Nussbaum trained as a classicist and philosopher simultaneously and has never quite stopped being both. Her central contribution is the capabilities approach, developed alongside the economist Amartya Sen: instead of measuring welfare by income or preference-satisfaction, ask what people are actually able to do and be. Her list of central human capabilities — life, health, bodily integrity, sense and imagination, emotion, practical reason, affiliation, living with other species, play, and control over one's environment — provides a floor below which no just society should allow people to fall.
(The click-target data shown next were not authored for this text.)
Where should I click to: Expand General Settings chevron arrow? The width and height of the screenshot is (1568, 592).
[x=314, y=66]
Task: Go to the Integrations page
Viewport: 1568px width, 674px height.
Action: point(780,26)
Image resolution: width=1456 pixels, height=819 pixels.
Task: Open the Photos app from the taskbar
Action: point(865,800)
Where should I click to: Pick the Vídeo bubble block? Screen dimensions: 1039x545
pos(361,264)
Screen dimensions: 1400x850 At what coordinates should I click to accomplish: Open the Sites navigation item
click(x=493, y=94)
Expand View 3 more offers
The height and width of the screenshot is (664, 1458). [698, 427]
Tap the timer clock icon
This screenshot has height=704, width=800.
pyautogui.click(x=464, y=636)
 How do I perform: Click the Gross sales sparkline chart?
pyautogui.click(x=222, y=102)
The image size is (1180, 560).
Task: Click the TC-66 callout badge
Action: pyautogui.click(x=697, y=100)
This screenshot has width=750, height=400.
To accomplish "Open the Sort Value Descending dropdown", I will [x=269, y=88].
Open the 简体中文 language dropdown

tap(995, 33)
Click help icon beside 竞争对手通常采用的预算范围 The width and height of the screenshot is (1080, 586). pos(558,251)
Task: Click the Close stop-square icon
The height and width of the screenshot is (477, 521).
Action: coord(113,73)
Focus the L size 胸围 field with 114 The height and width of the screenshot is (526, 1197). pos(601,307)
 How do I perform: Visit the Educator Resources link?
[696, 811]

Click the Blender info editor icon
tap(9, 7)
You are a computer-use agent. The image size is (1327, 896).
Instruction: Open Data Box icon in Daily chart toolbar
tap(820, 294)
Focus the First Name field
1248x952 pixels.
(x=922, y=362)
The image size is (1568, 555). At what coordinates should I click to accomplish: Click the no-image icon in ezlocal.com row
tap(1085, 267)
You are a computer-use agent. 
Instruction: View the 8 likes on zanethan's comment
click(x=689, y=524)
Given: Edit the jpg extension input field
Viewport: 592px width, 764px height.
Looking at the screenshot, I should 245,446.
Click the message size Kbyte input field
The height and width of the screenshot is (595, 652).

She has applied this to gender, disability, and sexual orientation, and devoted a parallel career to the emotions, arguing that feelings are not noise in the moral life but forms of intelligent evaluative response. She has written on grief, anger, compassion, and especially disgust — which she thinks does more damage in public life than almost any other emotion.

“Emotions are not just the fuel that powers the psychological mechanism of a reasoning creature, they are parts, highly complex and messy parts, of this creature's reasoning itself.”
Nussbaum joined the University of Chicago Law School in 1995 as Ernst Freund Distinguished Service Professor. The appointment — a philosopher in a law school — reflected her commitment to philosophy as a practical discipline. She had been developing the capabilities approach with Amartya Sen, arguing that justice requires enabling people to actually do and be what matters.
Nussbaum developed the capabilities approach partly as an answer to Rawls: his account of primary goods was too thin and too focused on resources, missing what people actually need to live fully human lives.